Liberton church serves up 20,000 cheese toasties in three years for local schoolchildren
Volunteers have made 20,000 toasties since the project began.
An Edinburgh church has served up 20,000 toasties to local school children in the last three years, on some occasions seeing kids lining up around the block in anticipation of their cheesy treat.
Toastie Tuesday at Liberton Northfield church attracts around 180 youngsters from Liberton High School every week during term time for lunch.
It is a joint project between the congregation of the church and Young Life International, a Christian non-profit organisation.
The weekly event at the church hall often sees children lining up around the church to wait for their toasties.
Rosie Ozkan, who is in S6, said: “Toastie Tuesday is the highlight of my week.
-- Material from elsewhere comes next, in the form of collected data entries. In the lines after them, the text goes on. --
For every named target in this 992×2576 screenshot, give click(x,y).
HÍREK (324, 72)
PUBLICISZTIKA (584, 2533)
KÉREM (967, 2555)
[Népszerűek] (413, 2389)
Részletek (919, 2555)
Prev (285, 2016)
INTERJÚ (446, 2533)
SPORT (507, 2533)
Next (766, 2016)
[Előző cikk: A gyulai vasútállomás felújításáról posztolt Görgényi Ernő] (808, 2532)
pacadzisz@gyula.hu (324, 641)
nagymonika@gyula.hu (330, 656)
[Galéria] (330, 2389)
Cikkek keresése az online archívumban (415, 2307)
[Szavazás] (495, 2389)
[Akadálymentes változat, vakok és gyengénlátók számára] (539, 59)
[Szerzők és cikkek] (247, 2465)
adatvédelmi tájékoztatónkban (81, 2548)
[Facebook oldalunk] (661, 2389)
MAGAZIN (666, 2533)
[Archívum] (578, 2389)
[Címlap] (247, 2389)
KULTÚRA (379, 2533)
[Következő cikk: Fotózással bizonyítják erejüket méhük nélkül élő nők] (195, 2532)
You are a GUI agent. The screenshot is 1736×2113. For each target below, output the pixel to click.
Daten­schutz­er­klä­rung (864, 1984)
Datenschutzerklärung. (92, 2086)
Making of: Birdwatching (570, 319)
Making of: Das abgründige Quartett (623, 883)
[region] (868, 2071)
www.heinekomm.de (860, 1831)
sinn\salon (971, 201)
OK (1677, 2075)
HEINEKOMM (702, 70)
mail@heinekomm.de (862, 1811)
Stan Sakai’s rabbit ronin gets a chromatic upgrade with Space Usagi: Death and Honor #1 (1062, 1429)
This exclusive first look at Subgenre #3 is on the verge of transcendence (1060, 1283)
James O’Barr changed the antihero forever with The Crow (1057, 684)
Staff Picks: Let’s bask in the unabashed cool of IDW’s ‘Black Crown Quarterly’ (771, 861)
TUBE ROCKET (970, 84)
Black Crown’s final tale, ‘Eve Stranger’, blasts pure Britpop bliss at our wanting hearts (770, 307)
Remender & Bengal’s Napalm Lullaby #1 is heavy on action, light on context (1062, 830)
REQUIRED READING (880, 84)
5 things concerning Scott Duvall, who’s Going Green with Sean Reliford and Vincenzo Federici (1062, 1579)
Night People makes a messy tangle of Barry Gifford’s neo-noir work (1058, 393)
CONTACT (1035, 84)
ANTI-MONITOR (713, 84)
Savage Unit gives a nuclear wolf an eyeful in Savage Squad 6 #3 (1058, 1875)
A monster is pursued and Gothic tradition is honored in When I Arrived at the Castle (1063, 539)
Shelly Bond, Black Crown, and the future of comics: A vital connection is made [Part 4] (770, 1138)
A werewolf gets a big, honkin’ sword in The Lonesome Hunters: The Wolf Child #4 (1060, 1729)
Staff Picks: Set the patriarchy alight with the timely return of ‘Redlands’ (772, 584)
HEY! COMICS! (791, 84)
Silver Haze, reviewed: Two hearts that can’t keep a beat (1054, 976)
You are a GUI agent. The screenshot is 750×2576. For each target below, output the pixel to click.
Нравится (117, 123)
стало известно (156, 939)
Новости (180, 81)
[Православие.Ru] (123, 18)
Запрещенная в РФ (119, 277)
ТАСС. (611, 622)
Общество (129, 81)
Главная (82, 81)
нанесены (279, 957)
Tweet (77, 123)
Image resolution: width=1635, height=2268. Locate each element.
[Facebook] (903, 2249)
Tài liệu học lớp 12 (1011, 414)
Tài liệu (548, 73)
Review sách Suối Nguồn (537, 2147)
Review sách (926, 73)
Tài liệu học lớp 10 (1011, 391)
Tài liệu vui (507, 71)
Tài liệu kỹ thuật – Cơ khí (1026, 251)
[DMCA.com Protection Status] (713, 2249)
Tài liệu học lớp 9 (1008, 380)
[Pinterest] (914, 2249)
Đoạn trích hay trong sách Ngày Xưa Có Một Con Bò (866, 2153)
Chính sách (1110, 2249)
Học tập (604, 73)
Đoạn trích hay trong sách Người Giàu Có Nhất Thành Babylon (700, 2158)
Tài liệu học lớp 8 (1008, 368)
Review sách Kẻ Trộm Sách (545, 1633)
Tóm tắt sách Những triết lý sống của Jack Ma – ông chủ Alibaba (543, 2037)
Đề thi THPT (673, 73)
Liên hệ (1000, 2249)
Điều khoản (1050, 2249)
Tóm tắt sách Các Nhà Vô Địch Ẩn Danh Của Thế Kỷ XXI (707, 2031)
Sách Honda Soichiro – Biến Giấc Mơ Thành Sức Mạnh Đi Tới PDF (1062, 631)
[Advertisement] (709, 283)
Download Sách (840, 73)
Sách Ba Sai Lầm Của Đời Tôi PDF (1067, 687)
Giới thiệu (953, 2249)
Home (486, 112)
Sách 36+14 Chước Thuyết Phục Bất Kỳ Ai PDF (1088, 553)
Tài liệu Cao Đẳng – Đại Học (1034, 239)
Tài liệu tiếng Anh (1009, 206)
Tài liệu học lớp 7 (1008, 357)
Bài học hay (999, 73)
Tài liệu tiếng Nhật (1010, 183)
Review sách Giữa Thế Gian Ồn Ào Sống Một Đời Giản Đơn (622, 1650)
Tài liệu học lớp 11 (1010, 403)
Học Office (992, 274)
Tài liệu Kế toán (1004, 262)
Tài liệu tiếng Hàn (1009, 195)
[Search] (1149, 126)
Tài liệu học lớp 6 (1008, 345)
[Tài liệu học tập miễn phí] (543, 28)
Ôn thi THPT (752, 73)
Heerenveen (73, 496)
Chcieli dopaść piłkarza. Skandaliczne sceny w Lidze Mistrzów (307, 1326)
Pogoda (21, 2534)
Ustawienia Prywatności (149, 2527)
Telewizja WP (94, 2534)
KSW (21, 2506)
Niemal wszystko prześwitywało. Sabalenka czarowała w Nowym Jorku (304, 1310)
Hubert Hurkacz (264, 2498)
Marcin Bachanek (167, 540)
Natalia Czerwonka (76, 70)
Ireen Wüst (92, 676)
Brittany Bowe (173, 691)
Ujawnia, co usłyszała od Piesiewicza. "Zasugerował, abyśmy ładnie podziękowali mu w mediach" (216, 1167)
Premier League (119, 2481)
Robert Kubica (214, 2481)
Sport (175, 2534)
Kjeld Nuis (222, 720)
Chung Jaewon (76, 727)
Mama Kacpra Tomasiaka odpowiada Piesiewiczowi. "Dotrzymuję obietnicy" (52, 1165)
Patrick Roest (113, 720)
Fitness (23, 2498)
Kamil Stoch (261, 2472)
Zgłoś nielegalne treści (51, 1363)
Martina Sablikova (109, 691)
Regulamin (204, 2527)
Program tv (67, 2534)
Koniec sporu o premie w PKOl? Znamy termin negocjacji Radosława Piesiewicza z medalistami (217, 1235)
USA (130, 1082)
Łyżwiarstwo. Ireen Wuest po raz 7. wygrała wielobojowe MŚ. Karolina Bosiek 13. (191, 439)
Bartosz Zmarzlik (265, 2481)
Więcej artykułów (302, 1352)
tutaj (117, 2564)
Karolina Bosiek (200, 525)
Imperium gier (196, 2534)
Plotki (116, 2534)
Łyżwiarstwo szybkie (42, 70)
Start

I love it and look forward to it because the food is good and so cheap.
The 17-year-old added: “The church is very welcoming and good people run it.”
Her friend Jack Baigan , also 17, said: “It is a really good atmosphere, all the volunteers are very nice and the food is good.”
Xbox and Fifa available
The children are offered the chance to speak to the church volunteers about their lives or the Christian faith.
They can also make use of an XBox where they can play Fifa during their lunchtime break.
Jack added: “The volunteers come over a lot and speak to us and you feel like you could speak to them about all sorts of different things because they are so friendly and welcoming.”
The youngsters enjoy a heavily subsidised lunch, as from £1 they can buy a toastie, soft drink and either a cookie, muffin or packet of crisps.
The top-selling toastie is cheese and ham, and while hot dogs are also available the toasties prove more popular.
Church member Fiona Sturrock buys 30 loaves of bread a week for the toasties, which are made on six machines with four berths each.
She said: “It is a great joy to welcome children from all faiths and none into the church.
“It is a safe space and we give them a lovely warm welcome and encourage them to eat the odd piece of fruit which is more challenging.
“For some young people it is the only decent meal they will have that day.
“We are vigilant to the fact that sometimes young people come along and will hang back because they don’t have any money and after a bit of coaxing they will accept a toastie.”
The project has come a long way since its first day in 2016, with only three visitors.